- [Goal of the exercise] Using the entries that follow, please report how many lines contain the word "Task", with no other words.

- [The input]
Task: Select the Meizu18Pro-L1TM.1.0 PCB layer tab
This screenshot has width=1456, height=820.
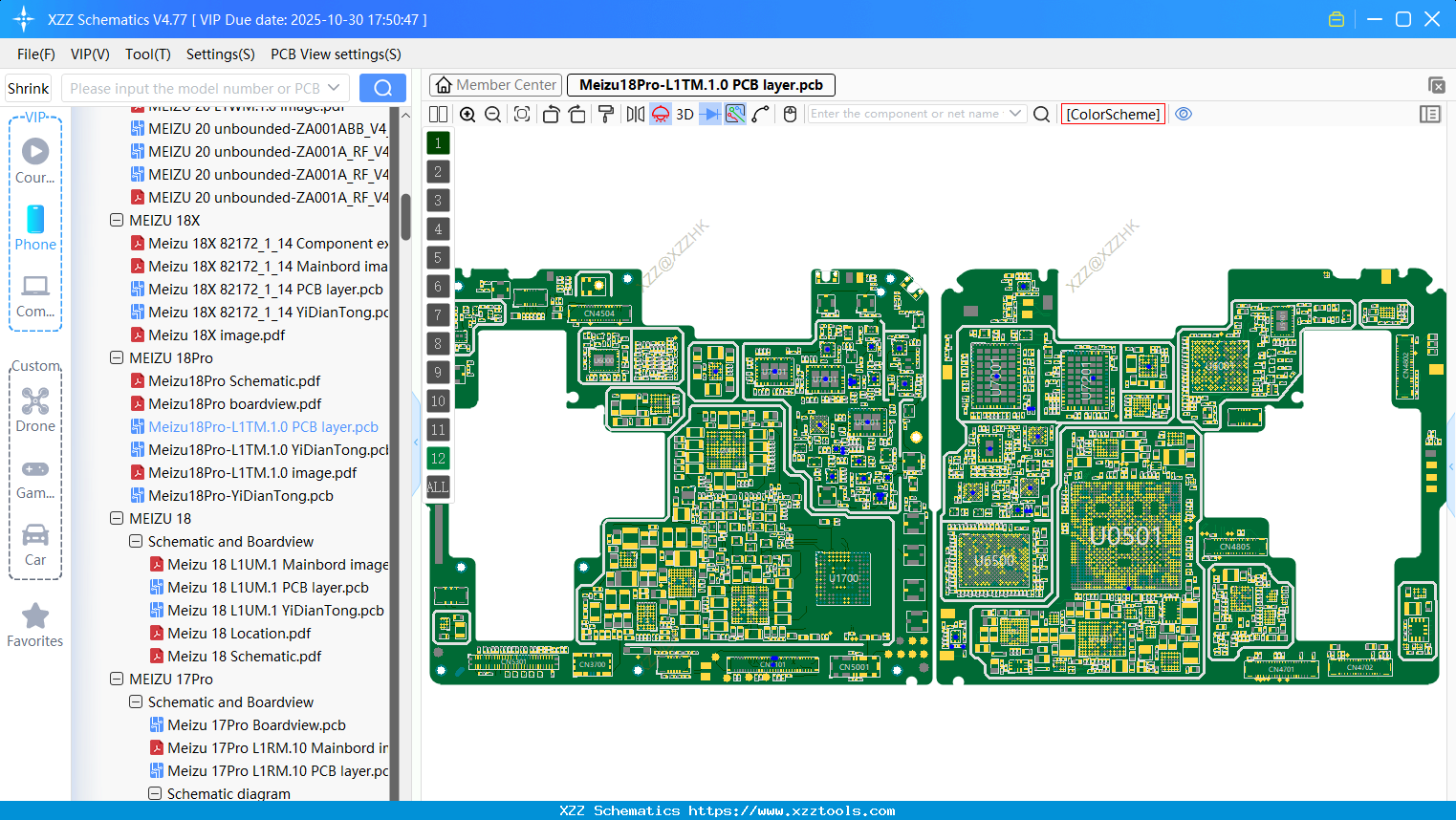Action: pyautogui.click(x=701, y=84)
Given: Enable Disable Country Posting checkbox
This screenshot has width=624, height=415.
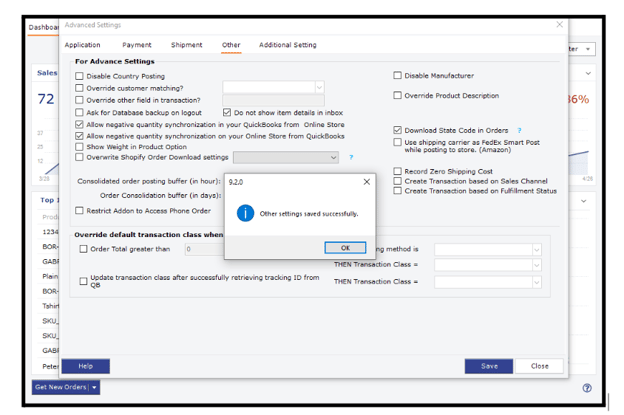Looking at the screenshot, I should pyautogui.click(x=80, y=76).
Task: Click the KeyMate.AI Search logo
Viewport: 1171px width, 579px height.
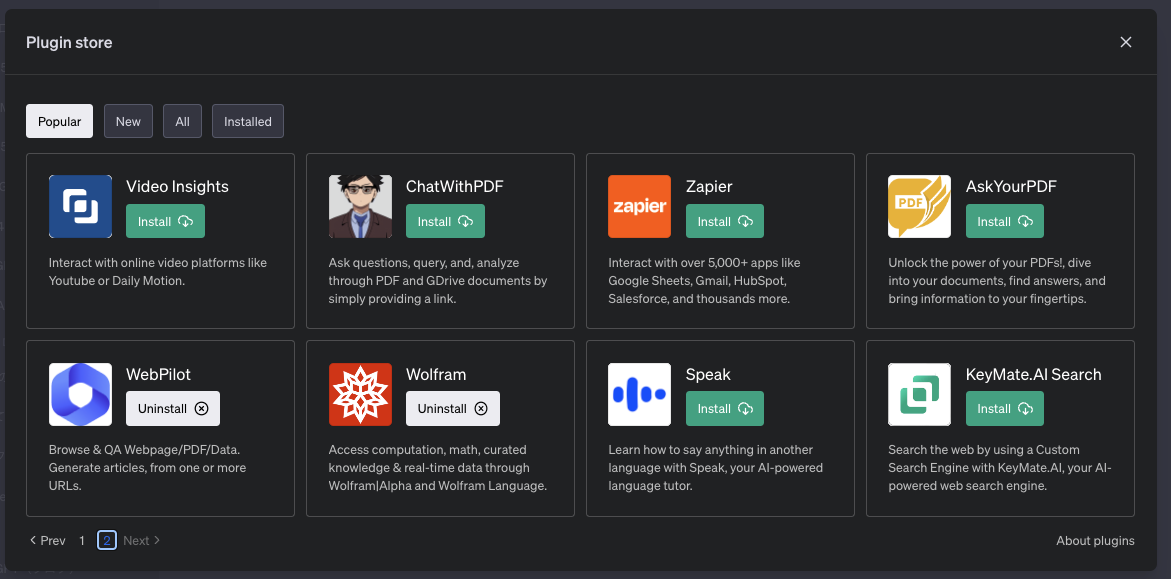Action: [919, 395]
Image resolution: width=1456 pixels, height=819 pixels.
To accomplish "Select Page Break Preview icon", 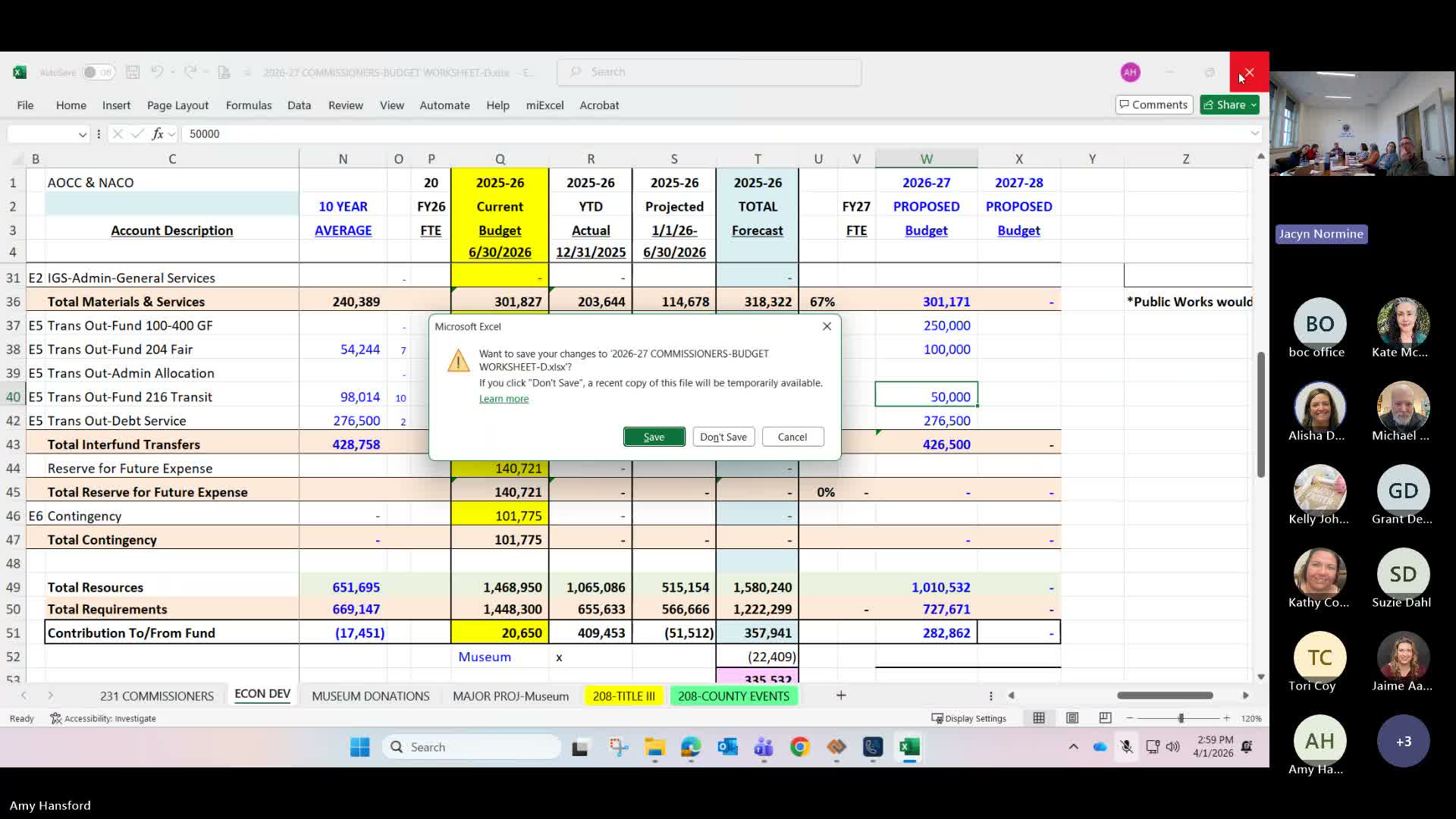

- [Reply] 2